President William Henry Harrison (1773-1841)
William Henry Harrison, the ninth president of the United States, gave the longest inaugural address in history which ran 8,444 words, and took about one hour and 45 minutes to utter, even though his friend Daniel Webster had edited it for length. Though, it was a drizzly cold March 4th, Harrison insisted on not wearing a hat or topcoat. And so, he caught pneumonia, and died one month later. He served 31 days in office.
It’s hard to believe that a man smart enough to get elected to the office of the presidency could be that vain. On to the next one.

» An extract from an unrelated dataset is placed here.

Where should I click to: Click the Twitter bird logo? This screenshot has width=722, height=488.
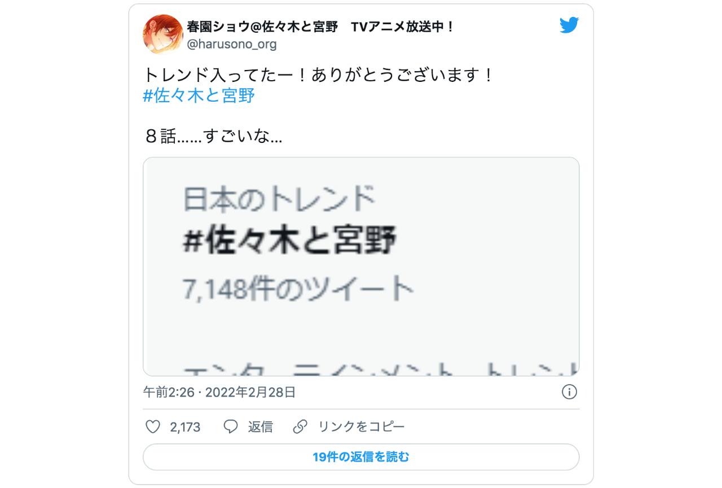click(x=569, y=25)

President Abraham Lincoln (1809-1865)
The “Lincoln Train”, the locomotive carrying the body of Abraham Lincoln, visited so many towns as it retraced Lincoln’s historical path to the White House that when the body finally arrived in Springfield, Illinois, an undertaker was forced to use white chalk to conceal the damage to the corpses face. Lincoln ‘s massive sarcophagus in Springfield, Illinois Oak Ridge Cemetery is empty. The president is actually buried in the ground 10 feet below it. In 1876 thieves and counterfeiters broke into his tomb, planning to hold the body for a $200,000 ransom. They were caught and sentenced to one year in jail on a charge of lock-breaking. Since there was no law against grave robbing, the state legislators quickly passed a bill to remedy that situation.
Isn’t American history just great. And I mean that with my entire patriotic sarcastic heart.